In the text on the Brontë children below, reproduce word for word the part that opens with the words containing "In January, 1831, Charlotte’s" and closes with "Anne with Gondal.".
──────── Text
In late summer of 1824, the four older girls became pupils of the Clergy Daughters’ School at Cowan Bridge. Precocious in mind but shy in spirit and frail in body, they fell victims to the severity of its routine. Maria and Elizabeth succumbed to tuberculosis and were taken home to die, Maria on May 6, and Elizabeth on June 15, 1825. Charlotte and Emily were immediately recalled, and thereafter the parsonage children knew no formal school room until Charlotte, at the age of fourteen, entered Miss Margaret Wooler’s school near Roe Head. Their father took overall responsibility for the children’s education. Left much to their own devices, the children found endless entertainment in creative plays that continued from day to day. Shortly after Charlotte’s tenth birthday, they launched a new play centering around twelve wooden soldiers; this absorbed all other household plays and, becoming a permanent imaginary world of escape, nourished and shaped the personalities and talents of the children. They not only created heroes who performed great deeds but, turning authors, artists, and publishers, recorded those deeds in tiny volumes of histories, biographies, novels, poems, and dramas.
In January, 1831, Charlotte’s departure for Roe Head interrupted the Young Men’s Play; Emily and Anne took advantage of the break to withdraw from the family group and set up a play of their own called Gondal. Despite Charlotte’s revival of the old creation on her return eighteen months later, and its expansion into a far-flung empire called Angria, the younger girls stayed apart and, from that time on, the Brontë children played and wrote in pairs: Charlotte and Branwell concerned with Angria, Emily and Anne with Gondal.
Through the years 1832-1835 the game grew and matured with its creators through an astonishing number of “books.” Branwell’s productions, closely paralleling Charlotte’s in characters and plot, betray his corrupting association with “rough lads of the Village” and the society of the Black Bull Inn. It was time for him to prepare for his chosen work of portrait painting. To help with family expenses, Charlotte, in the late summer of 1835, returned to Miss Wooler’s school as teacher, taking Emily with her as a pupil.
────────────────
──────── Information provided
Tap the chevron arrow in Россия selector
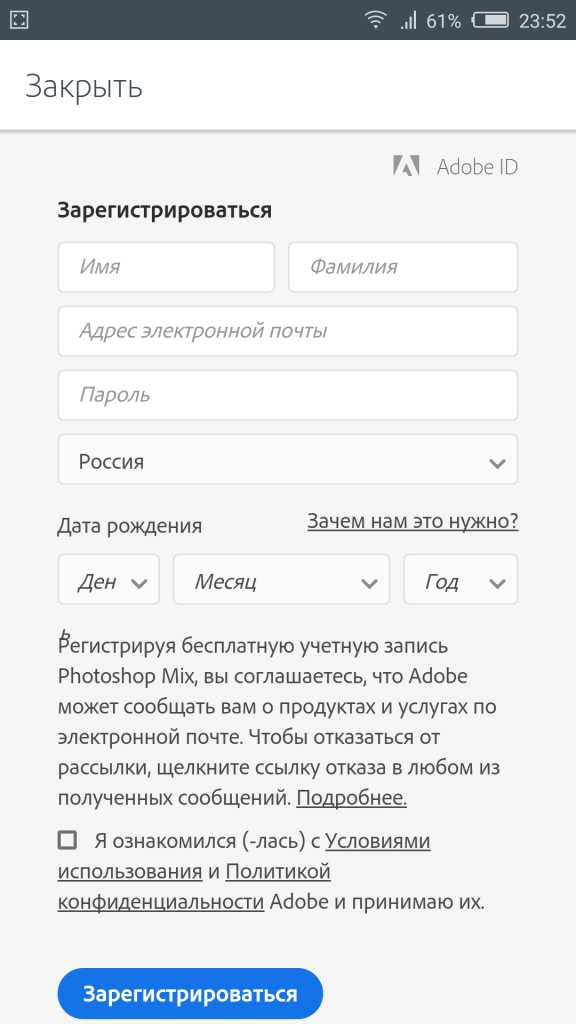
────────────────
──────── Information provided
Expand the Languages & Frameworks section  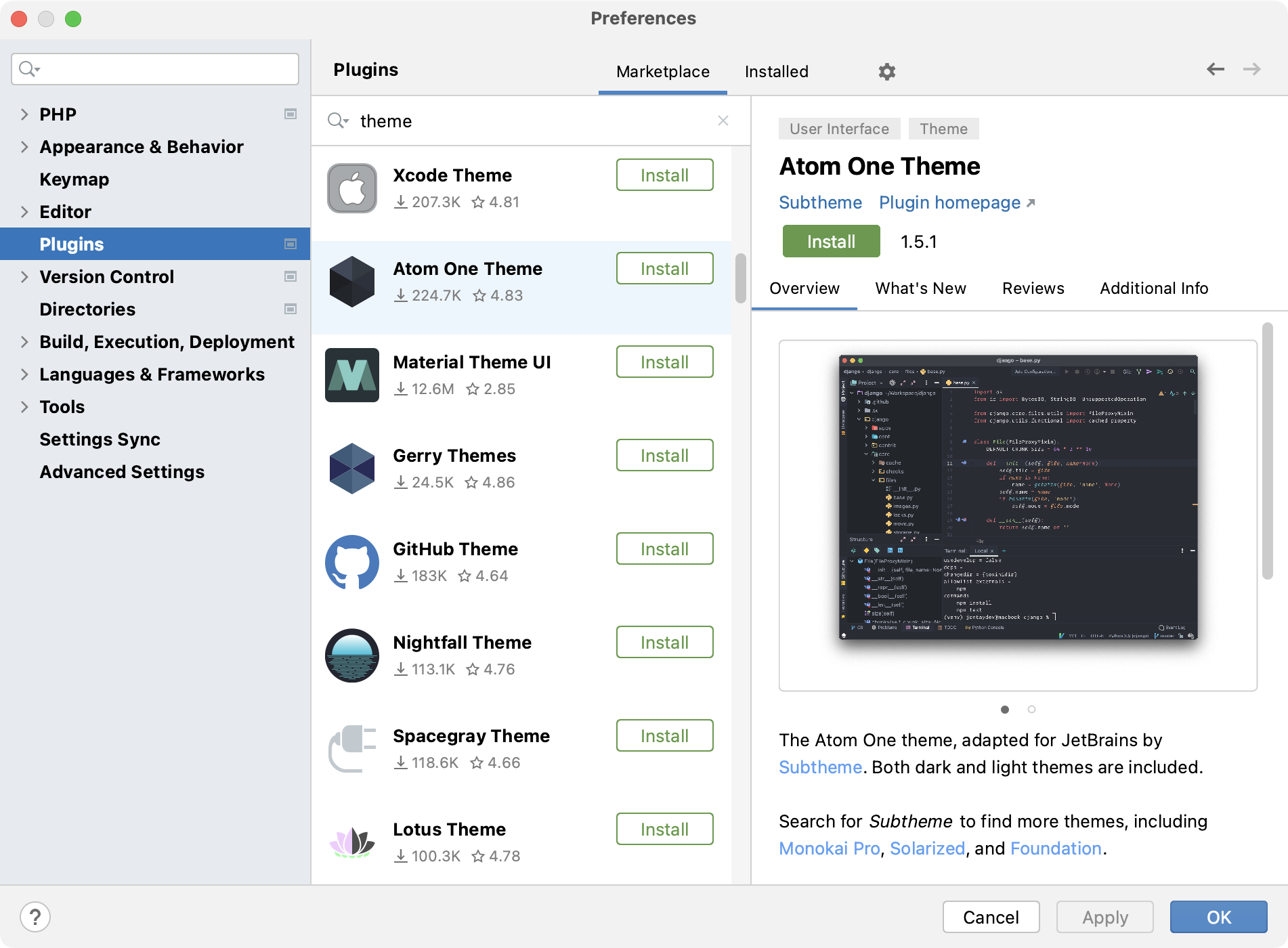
────────────────
──────── Information provided
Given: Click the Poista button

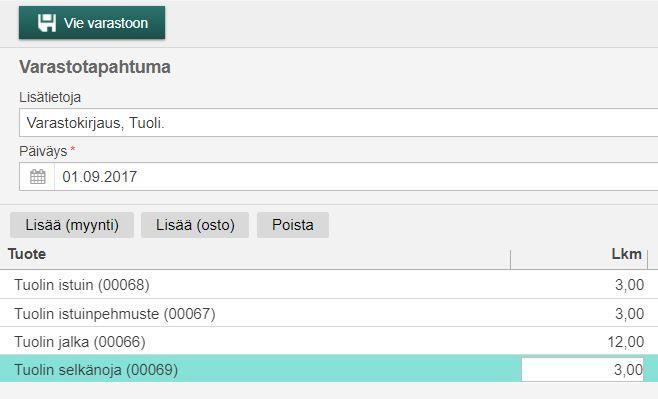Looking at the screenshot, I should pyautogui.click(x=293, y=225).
────────────────
### Answer for the task
In January, 1831, Charlotte’s departure for Roe Head interrupted the Young Men’s Play; Emily and Anne took advantage of the break to withdraw from the family group and set up a play of their own called Gondal. Despite Charlotte’s revival of the old creation on her return eighteen months later, and its expansion into a far-flung empire called Angria, the younger girls stayed apart and, from that time on, the Brontë children played and wrote in pairs: Charlotte and Branwell concerned with Angria, Emily and Anne with Gondal.